February 26, 2012 10:43 PM
 

Adam Machanic said:

Hi Darek,

You are correct; you can use RegEx. It's not faster, but it certainly is much easier to implement. Unfortunately it has a major downside: the entire collection of substrings will be allocated upfront. It will be sitting in memory the entire time you're processing, using up precious server resources. And if you have a lot of elements in that collection, it will go on the LOB heap and performance across the entire AppDomain could be severely impacted. All in all, not the kind of solution I want inside my very expensive SQL Server instance.

--Adam

February 27, 2012 10:11 AM
 

Darek Spiewak said:

Hi Adam.

Very right you are in what you say. My first comment was misfired. After I have read the whole conversation and other bits and pieces here and there, I get the point and agree that the above solution would be the ultimate. It's a pity that one cannot in this case split on regexes... but I guess one cannot have a cake and eat it :-)

Best,

Darek

March 1, 2012 2:12 PM
 

jimbobmcgee said:

I know this post is really old, but if you are calling Input.Value, are you then not doing the same pre-allocation you are trying to avoid?

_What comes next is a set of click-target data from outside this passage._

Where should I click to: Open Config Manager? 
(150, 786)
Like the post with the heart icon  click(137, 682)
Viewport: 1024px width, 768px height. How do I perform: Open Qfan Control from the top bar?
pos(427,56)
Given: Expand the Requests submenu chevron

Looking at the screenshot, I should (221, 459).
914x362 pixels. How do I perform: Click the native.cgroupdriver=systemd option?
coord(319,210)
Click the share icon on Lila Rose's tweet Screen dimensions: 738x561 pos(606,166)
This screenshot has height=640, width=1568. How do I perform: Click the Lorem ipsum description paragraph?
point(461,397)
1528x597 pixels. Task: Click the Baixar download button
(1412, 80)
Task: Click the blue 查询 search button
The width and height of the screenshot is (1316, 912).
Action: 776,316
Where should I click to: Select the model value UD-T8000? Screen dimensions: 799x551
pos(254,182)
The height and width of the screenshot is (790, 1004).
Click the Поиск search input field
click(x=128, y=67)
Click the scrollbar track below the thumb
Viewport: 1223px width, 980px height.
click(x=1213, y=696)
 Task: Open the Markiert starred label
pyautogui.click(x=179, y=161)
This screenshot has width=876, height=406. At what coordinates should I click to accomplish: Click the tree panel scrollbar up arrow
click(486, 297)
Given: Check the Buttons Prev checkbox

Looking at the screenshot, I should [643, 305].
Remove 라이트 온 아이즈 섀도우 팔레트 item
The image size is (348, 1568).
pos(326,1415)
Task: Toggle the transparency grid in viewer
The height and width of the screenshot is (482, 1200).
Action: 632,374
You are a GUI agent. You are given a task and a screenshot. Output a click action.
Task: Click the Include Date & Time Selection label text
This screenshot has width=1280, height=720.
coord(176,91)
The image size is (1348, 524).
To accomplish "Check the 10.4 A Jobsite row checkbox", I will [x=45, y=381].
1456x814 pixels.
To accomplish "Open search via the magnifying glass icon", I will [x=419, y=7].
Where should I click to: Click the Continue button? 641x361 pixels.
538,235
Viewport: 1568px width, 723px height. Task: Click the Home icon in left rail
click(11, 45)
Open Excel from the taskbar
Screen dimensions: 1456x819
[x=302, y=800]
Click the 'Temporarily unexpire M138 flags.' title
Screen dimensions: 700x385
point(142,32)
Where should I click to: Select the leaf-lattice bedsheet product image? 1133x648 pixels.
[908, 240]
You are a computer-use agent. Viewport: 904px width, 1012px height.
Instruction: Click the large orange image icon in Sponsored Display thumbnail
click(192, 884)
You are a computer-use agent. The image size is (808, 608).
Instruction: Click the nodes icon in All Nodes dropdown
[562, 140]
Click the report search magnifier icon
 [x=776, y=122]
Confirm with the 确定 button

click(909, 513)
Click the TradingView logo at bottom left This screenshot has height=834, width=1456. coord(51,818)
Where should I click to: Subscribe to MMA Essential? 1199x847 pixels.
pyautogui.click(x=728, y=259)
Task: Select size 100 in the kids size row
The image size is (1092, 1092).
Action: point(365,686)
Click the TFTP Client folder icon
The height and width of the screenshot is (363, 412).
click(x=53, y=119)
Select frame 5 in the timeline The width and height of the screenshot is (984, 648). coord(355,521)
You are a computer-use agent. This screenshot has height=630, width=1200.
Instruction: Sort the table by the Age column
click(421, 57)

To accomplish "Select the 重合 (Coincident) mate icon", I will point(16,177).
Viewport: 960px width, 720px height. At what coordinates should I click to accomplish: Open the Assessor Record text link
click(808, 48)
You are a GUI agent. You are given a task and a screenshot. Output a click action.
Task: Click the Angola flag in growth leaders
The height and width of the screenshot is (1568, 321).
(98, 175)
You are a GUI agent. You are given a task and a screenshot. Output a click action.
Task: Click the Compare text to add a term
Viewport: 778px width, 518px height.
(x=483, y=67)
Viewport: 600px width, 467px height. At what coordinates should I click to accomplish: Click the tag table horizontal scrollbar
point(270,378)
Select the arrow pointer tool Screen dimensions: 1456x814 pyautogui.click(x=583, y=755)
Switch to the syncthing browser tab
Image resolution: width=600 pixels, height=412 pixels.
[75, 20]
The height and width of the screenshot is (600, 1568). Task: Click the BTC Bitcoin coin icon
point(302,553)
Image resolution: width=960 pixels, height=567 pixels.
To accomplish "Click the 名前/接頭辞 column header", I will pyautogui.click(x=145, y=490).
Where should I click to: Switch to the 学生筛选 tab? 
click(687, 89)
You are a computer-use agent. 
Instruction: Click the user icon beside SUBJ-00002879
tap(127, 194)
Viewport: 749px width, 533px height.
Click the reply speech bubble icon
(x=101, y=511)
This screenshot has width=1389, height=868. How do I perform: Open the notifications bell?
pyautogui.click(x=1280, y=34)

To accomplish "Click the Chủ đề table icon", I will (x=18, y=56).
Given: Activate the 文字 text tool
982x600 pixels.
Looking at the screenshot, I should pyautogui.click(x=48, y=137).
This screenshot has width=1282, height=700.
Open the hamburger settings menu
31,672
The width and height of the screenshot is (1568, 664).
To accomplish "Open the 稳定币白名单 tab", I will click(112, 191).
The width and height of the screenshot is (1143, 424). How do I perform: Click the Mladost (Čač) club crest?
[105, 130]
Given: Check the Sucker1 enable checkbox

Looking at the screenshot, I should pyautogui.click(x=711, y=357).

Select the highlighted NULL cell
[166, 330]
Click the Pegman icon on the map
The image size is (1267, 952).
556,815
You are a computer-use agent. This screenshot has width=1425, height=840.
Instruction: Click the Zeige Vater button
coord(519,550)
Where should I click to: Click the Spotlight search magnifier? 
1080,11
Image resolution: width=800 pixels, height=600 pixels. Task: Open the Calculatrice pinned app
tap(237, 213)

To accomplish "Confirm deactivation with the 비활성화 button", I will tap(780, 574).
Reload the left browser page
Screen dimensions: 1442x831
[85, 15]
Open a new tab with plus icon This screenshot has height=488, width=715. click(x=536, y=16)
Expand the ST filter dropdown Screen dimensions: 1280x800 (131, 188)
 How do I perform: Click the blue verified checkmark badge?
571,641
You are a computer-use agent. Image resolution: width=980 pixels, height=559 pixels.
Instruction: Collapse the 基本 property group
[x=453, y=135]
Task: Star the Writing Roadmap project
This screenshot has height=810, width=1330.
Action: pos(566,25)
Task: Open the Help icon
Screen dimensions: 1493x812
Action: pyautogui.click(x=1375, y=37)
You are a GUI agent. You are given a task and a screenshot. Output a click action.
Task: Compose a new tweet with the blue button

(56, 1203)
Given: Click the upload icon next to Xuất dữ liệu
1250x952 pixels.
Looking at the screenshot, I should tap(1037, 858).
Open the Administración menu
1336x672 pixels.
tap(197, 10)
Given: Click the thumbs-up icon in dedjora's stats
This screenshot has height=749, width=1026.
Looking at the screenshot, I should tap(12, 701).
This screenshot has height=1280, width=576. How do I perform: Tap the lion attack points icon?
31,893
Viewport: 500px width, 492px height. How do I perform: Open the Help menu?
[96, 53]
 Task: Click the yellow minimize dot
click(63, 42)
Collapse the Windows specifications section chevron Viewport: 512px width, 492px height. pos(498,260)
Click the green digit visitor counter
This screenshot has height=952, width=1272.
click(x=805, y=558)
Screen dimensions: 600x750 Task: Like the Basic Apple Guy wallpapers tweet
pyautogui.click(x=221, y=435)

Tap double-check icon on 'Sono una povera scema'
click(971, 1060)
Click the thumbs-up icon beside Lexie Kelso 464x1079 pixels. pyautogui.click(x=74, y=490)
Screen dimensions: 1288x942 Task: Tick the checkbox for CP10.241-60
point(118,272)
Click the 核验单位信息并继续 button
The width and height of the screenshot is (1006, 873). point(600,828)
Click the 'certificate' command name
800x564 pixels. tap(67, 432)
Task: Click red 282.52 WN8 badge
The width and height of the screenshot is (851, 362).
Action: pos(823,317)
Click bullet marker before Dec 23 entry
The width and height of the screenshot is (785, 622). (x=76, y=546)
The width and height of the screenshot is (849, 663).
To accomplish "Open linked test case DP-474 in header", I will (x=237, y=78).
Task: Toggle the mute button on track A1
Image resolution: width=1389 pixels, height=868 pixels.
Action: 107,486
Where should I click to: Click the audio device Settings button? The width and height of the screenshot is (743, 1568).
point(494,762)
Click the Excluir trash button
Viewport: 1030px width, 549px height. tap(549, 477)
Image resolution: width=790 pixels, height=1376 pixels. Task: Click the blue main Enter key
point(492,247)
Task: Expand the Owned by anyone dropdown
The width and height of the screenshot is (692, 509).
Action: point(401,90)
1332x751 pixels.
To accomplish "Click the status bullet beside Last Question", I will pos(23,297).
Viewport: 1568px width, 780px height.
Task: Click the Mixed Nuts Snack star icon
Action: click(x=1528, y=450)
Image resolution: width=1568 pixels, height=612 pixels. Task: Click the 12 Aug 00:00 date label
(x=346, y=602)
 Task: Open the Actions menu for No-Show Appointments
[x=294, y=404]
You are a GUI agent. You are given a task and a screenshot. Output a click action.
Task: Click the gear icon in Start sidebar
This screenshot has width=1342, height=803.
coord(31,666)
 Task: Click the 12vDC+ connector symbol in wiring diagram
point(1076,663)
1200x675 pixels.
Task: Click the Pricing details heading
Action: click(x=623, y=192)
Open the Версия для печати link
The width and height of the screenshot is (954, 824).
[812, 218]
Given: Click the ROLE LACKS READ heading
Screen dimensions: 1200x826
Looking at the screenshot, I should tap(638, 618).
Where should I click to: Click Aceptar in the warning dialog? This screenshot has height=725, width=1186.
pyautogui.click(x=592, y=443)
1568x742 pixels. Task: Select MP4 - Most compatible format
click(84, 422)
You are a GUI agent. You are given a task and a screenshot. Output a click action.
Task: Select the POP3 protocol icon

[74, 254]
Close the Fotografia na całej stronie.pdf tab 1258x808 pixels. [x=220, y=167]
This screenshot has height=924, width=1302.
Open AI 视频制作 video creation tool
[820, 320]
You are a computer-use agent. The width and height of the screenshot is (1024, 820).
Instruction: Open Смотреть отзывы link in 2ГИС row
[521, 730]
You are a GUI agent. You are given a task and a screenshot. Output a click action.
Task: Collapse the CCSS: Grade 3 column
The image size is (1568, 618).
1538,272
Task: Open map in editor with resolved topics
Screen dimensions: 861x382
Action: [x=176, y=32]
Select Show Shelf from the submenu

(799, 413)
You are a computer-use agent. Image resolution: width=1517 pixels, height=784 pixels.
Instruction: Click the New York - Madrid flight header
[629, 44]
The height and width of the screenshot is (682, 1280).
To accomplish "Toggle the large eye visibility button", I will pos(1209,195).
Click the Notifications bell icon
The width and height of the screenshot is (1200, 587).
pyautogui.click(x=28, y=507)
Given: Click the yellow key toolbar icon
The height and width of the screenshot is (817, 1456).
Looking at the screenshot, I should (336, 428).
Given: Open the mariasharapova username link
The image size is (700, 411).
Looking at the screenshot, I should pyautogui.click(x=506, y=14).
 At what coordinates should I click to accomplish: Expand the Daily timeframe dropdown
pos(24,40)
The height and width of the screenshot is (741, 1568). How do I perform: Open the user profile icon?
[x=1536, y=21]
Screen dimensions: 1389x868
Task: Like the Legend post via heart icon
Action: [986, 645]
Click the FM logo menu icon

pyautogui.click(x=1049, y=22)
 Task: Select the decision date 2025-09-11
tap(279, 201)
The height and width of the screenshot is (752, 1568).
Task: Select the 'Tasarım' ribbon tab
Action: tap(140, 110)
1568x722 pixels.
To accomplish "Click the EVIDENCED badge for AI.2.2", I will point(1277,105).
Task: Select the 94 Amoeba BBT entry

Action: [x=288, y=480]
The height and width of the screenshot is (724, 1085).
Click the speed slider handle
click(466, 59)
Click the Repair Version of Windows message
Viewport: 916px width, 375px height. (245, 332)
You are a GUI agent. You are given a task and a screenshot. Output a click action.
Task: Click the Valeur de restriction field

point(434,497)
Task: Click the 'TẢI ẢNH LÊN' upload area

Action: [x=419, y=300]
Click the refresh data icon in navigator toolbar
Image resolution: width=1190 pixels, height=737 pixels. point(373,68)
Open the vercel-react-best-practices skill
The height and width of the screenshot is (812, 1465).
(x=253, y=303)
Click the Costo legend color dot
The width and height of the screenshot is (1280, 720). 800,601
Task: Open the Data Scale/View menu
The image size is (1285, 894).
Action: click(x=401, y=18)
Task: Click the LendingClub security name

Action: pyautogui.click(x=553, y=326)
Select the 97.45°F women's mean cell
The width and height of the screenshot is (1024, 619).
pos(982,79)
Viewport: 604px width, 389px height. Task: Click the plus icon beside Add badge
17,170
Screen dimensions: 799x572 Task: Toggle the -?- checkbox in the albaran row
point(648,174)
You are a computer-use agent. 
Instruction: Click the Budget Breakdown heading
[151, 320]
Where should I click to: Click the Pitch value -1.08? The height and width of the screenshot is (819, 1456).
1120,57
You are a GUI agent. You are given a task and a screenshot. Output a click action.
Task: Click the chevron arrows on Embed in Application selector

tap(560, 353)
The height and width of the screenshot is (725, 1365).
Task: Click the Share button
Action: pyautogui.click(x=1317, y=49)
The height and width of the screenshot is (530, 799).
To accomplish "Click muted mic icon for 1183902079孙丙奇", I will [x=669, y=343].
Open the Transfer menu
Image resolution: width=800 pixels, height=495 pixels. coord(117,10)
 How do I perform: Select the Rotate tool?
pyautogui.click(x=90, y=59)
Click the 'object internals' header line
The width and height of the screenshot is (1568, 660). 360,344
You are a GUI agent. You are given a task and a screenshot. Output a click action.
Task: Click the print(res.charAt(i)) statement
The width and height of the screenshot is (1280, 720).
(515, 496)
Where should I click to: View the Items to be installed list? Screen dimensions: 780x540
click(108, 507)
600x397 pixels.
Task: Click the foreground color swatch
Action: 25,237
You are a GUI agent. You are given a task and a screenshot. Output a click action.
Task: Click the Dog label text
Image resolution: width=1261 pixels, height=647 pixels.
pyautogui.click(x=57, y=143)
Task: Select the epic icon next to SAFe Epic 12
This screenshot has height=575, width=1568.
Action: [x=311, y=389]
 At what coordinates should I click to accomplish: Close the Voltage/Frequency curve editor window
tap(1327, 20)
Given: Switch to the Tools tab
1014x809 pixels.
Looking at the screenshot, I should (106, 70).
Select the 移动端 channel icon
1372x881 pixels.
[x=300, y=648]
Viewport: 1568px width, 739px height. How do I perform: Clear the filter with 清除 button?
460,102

Should we not find some way to stream the chars in using SqlChars.Read and stream it back out using SqlChars.Write?

Something like (pseudo, single-char delim):

   SqlChars currentResult = new SqlChars();

   long inputOffset = 0, outputOffset = 0;

   while (true) {

       int read = Input.Read(inputOffset, Input.Buffer, 0, Input.Buffer.Length);

       if (read > 0) {

           for (int i = 0; i < read; i++) {

               if (Input.Buffer[i] == delimChar) {

                   // iterate the current string and create the next one

                   yield return currentResult;

                   currentResult = new SqlChars();

                   outputOffset = 0;

               }

               else {

                   // append the char to the current string

                   currentResult.Write(outputOffset++, Input.Buffer, i, 1);

               }

           }

           offset += read;

       }

       else break;    // no more characters in input

   }

I don't know for certain whether the calls to Read and Write are correct, as I'm still learning SQLCLR (in particular how to handle LOBs -- I came here looking for a possible means to split more than 4000 chars and return more than 4000 chars)...

May 9, 2012 4:29 PM
 

jimbobmcgee said:

(There are also clearly some bugs in my above pseudo-code, too: `offset += read;` should be `inputOffset += read;`, for one; and another `yield return currentResult;` is required to spool the last result -- but you should get the gist)

May 9, 2012 4:38 PM
 

Adam Machanic said:

jimbobmcgee: YES, we should find a way to stream. Unfortunately, Microsoft broke the streaming interface for LOBs in SQL Server 2008. (Here is a Connect item describing the issue: https://connect.microsoft.com/SQLServer/feedback/details/382235/clr-error-system-invalidoperationexception-accessing-members-of-an-object-from-a-wrong-thread) ... Apparently it is now fixed, but I've not tried it out yet.

That said, bringing in the string is very different from holding a reference to all of the sub-strings. The latter case is much more expensive due to pointer overhead.

May 11, 2012 12:05 AM
 

Dave said:

Hi Adam

Fantastic article.  I've used a slightly modified version of your code in my application and seen tremendous performance gains over native SQL attempts at the same thing.

I hope you don't mind, but because I struggled to create the actual DLL and integrate it (first time I've written a CLR UDF), I've written a how-to on my blog using your code above as an example.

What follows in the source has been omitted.